En algunas regiones periféricas del Frente Amplio se ha levantado una voz crítica; es el caso del editorial de este semanario la semana pasada, nacido de la pluma y de la indignación de Alfredo García. Pero en los círculos de poder del Frente Amplio, donde tallan los que cortan el bacalao, hasta el momento de escribir estas líneas, no se ha oído nada. Me da la impresión de que circula en sigilo la consigna de hacerse los desentendidos para no perjudicar las posibilidades electorales.

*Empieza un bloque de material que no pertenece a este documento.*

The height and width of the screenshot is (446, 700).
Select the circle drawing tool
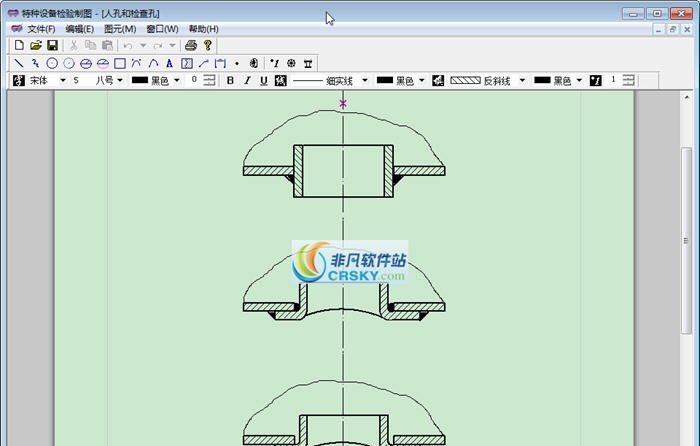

Han caído en la misma miseria en que cayó la Iglesia Católica cuando ocultaba los abusos de los curas pedófilos pretendiendo así proteger el prestigio de la institución: escándalo que sólo se apagó ahora cuando fueron reconocidos tanto las faltas de los perpetradores como la falta institucional de ocultarlo. Así como muchas personas que no pertenecen a la Iglesia Católica se sintieron indignadas y personalmente escandalizadas, muchos uruguayos no frentistas sentimos indignación por los episodios arriba mencionados y nos cuesta sujetar una justificada furia por procederes deleznables que ensucian el nombre del Uruguay, y más insoportables aún nos resultan las justificaciones hipócritas, tanto de quienes las inventan como de los que las aceptan y dan por buenas.

El Uruguay es de todos los uruguayos: cuando acontecen y, sobretodo, cuando se pretende justificar, ciertos comportamientos deplorables como los mencionados, queda demasiado visible que el país de primera ha bajado a ser un país de cuarta; eso resulta doloroso y profundamente indignante para todos.